* EXERCISE *
Among the entries below, retype exactly the lines starting with the one with "The width and" and going on through the one with "Victoria Bergquist's avatar", but not the pictures.

* AVAILABLE DATA *
*** Begin section ***
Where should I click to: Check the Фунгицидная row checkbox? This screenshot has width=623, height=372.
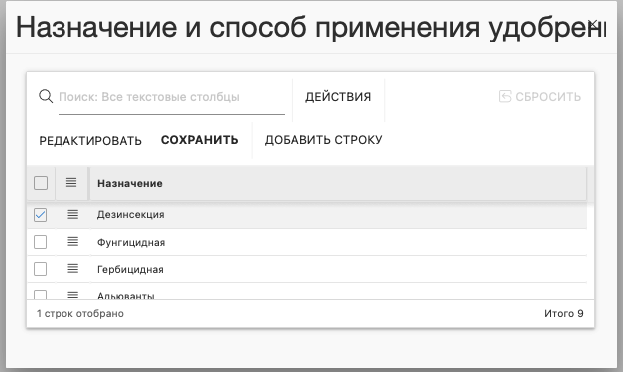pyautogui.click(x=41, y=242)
*** End section ***
*** Begin section ***
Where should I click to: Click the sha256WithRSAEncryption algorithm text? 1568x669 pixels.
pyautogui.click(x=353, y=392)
*** End section ***
*** Begin section ***
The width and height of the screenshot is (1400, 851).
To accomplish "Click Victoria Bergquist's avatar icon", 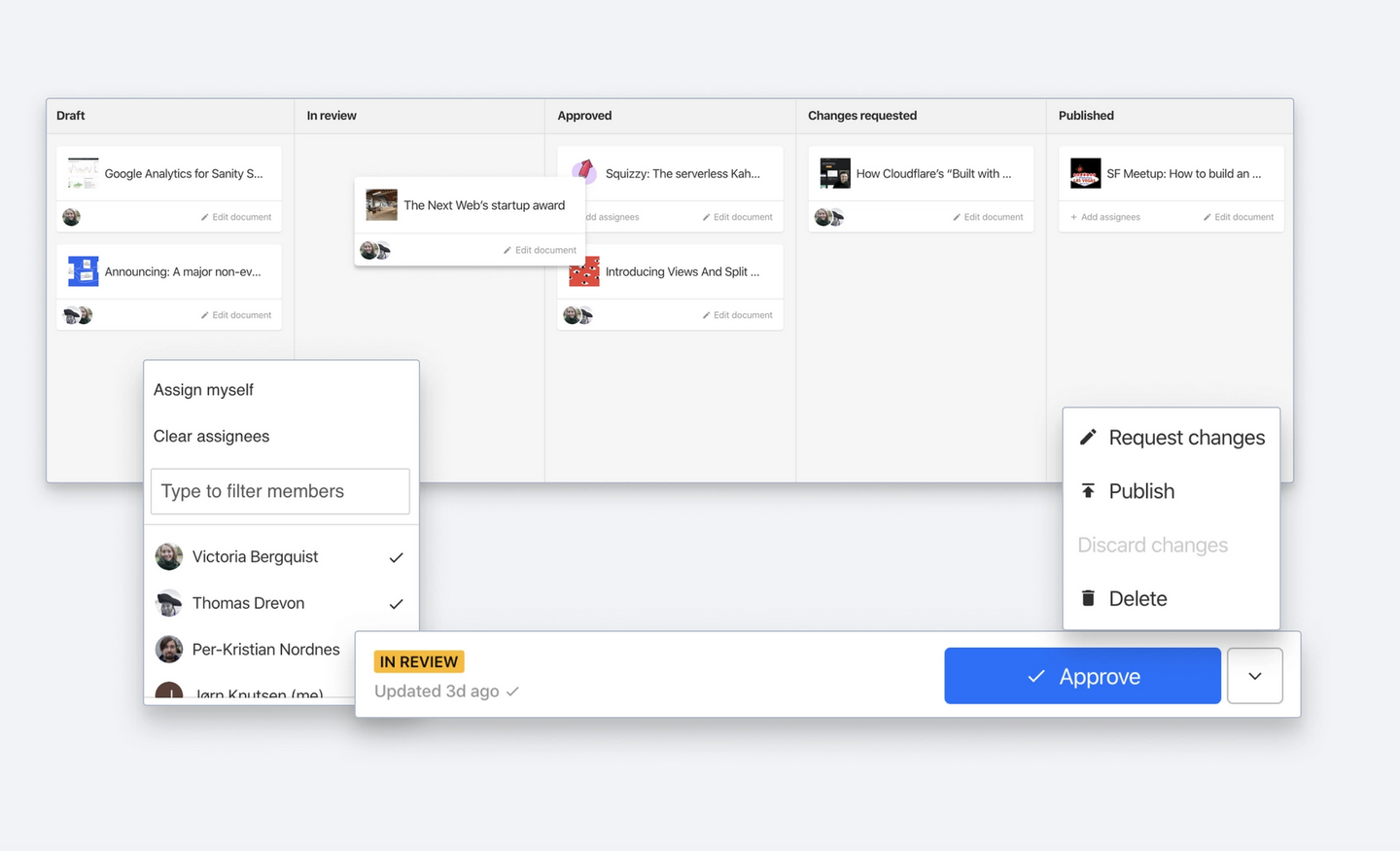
*** End section ***
* ANSWER SECTION *
The width and height of the screenshot is (1400, 851).
To accomplish "Click Victoria Bergquist's avatar icon", 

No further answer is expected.